* **Material**:
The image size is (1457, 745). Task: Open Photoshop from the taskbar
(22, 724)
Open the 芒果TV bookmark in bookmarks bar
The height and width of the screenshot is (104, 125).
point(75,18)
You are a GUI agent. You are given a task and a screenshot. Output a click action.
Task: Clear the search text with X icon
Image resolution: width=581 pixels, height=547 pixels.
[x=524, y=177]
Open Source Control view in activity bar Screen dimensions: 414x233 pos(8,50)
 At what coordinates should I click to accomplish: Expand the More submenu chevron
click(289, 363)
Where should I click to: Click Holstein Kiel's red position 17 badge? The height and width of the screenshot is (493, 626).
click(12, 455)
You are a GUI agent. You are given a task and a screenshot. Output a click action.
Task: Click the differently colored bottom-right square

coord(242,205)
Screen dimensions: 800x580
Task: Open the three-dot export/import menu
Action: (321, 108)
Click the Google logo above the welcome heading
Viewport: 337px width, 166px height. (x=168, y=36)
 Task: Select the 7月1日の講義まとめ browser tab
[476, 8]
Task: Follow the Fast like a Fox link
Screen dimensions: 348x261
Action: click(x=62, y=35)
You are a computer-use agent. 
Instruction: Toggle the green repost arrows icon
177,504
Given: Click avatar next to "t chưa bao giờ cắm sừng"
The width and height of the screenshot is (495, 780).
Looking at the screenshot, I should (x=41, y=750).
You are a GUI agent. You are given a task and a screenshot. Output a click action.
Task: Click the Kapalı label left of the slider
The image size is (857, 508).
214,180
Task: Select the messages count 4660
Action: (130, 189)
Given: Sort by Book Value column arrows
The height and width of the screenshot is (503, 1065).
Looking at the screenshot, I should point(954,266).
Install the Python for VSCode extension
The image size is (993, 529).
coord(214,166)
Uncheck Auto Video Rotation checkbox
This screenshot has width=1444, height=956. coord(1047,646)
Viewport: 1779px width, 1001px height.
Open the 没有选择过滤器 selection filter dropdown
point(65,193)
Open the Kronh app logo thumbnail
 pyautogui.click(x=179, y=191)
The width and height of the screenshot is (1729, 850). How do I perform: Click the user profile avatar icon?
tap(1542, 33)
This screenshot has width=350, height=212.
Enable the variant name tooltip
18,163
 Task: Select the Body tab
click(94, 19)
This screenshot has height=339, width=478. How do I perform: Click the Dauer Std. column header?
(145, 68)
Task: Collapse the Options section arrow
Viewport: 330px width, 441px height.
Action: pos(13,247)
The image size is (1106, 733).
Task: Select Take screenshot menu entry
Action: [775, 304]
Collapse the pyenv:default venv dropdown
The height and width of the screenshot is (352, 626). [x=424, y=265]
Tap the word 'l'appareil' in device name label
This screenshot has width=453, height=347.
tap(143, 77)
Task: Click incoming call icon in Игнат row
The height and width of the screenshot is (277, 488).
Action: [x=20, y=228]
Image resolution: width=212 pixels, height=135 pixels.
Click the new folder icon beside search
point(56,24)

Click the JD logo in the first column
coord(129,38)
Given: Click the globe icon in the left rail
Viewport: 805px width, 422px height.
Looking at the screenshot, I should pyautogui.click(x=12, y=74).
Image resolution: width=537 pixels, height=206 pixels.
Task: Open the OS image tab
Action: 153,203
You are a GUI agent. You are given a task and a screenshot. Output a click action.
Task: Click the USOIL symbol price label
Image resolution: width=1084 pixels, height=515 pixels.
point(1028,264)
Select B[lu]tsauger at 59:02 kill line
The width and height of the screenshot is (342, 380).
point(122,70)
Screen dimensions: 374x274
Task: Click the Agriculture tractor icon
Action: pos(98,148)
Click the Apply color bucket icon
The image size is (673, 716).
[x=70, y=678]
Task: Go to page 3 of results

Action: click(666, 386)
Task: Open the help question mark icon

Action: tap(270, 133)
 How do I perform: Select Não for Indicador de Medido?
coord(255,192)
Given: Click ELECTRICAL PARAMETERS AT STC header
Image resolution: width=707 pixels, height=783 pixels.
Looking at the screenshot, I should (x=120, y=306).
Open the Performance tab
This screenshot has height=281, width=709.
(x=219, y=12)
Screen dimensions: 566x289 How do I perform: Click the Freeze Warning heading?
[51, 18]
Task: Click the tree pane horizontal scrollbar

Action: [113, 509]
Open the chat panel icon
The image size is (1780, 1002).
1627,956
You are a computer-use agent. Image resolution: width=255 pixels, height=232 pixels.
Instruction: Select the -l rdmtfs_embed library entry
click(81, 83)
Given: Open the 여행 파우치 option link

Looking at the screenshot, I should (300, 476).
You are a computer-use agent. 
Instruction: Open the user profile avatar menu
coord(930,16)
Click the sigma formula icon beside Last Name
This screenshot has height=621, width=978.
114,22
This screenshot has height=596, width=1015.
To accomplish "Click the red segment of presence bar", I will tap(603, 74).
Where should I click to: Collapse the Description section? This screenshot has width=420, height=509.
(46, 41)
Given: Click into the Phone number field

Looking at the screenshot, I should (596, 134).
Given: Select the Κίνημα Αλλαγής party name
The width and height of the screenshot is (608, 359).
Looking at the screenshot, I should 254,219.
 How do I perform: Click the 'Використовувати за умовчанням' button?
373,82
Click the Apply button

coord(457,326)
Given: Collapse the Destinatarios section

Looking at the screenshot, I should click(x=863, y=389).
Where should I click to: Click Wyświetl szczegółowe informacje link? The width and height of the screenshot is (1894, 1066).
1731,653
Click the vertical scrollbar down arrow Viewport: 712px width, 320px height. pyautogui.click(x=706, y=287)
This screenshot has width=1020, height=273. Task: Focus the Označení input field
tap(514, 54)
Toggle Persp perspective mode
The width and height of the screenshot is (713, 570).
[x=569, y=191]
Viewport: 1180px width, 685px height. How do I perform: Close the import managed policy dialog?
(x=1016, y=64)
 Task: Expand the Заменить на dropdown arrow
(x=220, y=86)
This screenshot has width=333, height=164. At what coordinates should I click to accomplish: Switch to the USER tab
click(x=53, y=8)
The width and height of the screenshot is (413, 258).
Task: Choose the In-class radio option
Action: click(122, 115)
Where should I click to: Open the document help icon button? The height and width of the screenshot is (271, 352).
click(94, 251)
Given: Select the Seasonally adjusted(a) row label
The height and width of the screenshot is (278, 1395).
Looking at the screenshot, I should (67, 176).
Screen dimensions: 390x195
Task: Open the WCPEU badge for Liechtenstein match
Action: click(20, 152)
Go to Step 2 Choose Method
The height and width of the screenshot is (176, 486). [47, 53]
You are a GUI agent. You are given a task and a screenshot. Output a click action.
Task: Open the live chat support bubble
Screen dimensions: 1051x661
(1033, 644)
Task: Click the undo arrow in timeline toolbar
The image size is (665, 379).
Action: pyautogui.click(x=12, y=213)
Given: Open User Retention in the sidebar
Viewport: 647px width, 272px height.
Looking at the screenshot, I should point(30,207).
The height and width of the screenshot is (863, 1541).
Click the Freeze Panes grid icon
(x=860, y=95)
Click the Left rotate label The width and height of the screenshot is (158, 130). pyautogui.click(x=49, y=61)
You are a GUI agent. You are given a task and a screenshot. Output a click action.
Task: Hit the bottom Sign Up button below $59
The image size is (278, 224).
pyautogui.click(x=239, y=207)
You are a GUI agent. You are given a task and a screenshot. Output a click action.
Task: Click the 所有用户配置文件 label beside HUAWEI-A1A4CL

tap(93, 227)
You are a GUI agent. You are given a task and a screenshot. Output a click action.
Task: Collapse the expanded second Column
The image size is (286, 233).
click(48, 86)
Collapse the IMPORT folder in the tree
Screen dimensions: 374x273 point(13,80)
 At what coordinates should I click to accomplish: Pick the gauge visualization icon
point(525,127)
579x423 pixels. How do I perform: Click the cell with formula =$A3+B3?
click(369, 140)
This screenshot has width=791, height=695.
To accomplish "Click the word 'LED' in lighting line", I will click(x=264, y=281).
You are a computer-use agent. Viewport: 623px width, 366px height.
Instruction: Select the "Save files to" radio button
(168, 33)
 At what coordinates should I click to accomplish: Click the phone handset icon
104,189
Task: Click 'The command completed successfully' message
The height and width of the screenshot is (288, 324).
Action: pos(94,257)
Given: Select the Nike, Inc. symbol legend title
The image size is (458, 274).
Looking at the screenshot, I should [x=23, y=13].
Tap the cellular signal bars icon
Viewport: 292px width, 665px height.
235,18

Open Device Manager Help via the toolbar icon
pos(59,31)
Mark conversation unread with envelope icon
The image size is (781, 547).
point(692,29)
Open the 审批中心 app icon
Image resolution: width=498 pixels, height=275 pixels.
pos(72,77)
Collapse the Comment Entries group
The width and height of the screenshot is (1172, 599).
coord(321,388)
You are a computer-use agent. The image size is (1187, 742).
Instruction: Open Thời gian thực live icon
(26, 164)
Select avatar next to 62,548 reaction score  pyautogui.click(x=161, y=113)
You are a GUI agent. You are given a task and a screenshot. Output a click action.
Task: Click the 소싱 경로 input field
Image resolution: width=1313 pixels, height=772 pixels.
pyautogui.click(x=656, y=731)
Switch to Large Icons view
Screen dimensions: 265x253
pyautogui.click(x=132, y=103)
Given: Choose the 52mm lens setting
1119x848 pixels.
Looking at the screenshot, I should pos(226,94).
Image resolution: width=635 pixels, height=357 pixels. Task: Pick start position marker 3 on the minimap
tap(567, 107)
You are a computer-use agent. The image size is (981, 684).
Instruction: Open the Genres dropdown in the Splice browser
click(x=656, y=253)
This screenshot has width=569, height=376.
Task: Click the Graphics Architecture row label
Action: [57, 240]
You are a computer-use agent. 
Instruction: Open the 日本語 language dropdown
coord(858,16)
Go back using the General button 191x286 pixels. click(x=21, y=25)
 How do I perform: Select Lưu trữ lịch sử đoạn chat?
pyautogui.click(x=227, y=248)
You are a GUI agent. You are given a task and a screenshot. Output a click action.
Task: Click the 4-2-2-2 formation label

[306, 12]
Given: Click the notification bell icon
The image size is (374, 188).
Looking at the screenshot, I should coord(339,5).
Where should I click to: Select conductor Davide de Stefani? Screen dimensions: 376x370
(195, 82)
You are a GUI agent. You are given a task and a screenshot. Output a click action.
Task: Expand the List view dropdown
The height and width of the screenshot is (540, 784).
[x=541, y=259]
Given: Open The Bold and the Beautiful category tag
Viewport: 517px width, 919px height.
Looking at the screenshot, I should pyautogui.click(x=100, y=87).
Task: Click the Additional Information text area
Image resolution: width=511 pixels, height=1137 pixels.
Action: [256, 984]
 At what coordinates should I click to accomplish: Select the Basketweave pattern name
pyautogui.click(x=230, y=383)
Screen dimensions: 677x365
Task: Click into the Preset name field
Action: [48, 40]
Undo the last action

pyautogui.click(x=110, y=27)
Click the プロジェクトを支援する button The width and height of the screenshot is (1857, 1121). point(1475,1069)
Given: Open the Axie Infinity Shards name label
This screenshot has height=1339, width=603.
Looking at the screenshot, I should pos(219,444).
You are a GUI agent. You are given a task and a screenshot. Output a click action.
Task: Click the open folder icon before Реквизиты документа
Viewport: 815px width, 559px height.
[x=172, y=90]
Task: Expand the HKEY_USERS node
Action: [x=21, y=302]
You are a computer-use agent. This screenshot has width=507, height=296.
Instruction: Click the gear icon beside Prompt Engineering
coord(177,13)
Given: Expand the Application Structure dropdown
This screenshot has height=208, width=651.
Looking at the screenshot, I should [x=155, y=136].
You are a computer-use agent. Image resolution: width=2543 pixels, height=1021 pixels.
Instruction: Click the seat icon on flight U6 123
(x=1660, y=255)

* **Problem to solve**: Rescale the records from the beginning through the line with "click(12, 455)", both ends included, and write all of those lines out again with the requests unchanged. Multiply each coordinate in the answers by 0.3 and round to whole numbers, with halves rounded up.

* **Complete answer**:
The image size is (1457, 745). Task: Open Photoshop from the taskbar
(7, 217)
Open the 芒果TV bookmark in bookmarks bar
The height and width of the screenshot is (104, 125).
point(23,5)
You are a GUI agent. You are given a task and a screenshot. Output a click action.
Task: Clear the search text with X icon
Image resolution: width=581 pixels, height=547 pixels.
[x=157, y=53]
Open Source Control view in activity bar Screen dimensions: 414x233 pos(2,15)
 At what coordinates should I click to accomplish: Expand the More submenu chevron
click(87, 109)
Where should I click to: Click Holstein Kiel's red position 17 badge? The height and width of the screenshot is (493, 626).
click(4, 137)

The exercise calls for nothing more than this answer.